Repeat word for word, please, only the lines from the one that includes "Screen dimensions: 868x484" through the final line of the data.

▼▼▼

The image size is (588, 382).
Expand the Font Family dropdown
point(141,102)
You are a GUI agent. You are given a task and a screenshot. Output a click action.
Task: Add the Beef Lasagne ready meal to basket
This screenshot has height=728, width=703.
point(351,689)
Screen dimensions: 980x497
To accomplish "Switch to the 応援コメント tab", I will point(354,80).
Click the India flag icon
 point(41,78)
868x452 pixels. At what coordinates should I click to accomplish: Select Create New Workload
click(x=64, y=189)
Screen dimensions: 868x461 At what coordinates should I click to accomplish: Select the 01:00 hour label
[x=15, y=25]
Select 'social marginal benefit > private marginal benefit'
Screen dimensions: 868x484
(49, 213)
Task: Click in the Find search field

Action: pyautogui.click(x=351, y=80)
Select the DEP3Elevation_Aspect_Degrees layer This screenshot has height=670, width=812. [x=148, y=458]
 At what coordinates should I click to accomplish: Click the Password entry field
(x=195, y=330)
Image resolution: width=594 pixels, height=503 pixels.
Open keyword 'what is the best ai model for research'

▲▲▲

▶ _EXERCISE OUTPUT_
Screen dimensions: 868x484
(49, 213)
Task: Click in the Find search field

Action: pyautogui.click(x=351, y=80)
Select the DEP3Elevation_Aspect_Degrees layer This screenshot has height=670, width=812. [x=148, y=458]
 At what coordinates should I click to accomplish: Click the Password entry field
(x=195, y=330)
Image resolution: width=594 pixels, height=503 pixels.
Open keyword 'what is the best ai model for research'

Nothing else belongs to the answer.